9) Have members gone from job to job and cashed out their balances? (80-90%)

10) Why is vesting still from 6 months to 3 years in a DC plan? (PPA).

11) Is there an age requirement to join? Best practice implication is that there is not.

12) Why does it take up to five years to be 100% eligible? Is your time cliff or graded?

13) Have members found they have to work longer because of declining account

balances Early retirement risk), or figured that they may out live their benefit,

especially as people are living longer? (Longevity risk). Members have seen a

recent decline in net worth due to a decline in real estate equity and the capital

markets.

14) How many members don’t contribute to their DC plan? (Savings risk).

It is not mandatory forced savings like a DB plan.
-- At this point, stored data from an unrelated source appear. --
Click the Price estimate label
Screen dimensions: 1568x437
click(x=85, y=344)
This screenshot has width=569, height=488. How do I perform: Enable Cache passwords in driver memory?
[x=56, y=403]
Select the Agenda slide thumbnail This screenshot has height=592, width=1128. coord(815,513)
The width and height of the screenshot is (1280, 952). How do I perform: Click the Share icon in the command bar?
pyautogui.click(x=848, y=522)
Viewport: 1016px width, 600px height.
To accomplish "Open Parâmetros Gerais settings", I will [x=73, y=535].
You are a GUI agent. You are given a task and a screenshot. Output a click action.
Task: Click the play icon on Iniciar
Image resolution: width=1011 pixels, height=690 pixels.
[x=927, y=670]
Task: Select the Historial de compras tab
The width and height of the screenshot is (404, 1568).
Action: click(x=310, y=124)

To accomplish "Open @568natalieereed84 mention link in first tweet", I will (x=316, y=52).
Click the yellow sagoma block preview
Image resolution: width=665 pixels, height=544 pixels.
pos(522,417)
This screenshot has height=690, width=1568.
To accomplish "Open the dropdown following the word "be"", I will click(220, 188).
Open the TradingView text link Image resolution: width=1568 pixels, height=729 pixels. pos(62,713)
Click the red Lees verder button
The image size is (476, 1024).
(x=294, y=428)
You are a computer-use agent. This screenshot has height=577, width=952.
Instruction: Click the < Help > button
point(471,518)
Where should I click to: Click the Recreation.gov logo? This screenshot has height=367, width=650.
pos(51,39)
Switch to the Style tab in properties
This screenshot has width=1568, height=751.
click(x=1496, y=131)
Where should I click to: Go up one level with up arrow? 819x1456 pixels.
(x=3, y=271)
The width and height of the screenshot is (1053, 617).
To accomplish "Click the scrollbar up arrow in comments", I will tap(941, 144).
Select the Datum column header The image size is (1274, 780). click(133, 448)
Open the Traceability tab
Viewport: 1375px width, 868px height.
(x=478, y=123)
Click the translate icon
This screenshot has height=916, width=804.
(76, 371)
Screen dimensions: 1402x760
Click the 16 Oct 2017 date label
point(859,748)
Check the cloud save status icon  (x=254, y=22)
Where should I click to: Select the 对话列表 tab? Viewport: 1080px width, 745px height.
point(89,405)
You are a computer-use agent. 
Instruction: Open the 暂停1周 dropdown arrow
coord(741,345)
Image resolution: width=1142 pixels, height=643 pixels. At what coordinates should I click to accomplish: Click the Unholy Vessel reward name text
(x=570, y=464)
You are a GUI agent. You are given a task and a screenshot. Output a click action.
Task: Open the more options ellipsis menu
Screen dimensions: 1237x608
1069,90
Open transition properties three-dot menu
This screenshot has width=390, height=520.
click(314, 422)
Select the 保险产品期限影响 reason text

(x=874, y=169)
Are DC members lobbying to

make it automatic enrollment? (Pension Protection Act).

15) How many members don’t contribute the max. to their DC plan? What if they do not

contribute enough? (Contribution risk). Are members lobbying to increase the

maximum amounts or have escalating contributions? From 1950-1986 we saved

8% of income per year. Until recently that has dwindled down to 2% of income,

and then it was for a vacation, not retirement. Until recently, the average 401 had a

balance of $35,000, the average balance for a 55-64 year old was $60,000. How

many years could you live on that? What if that balance went down 40% this year?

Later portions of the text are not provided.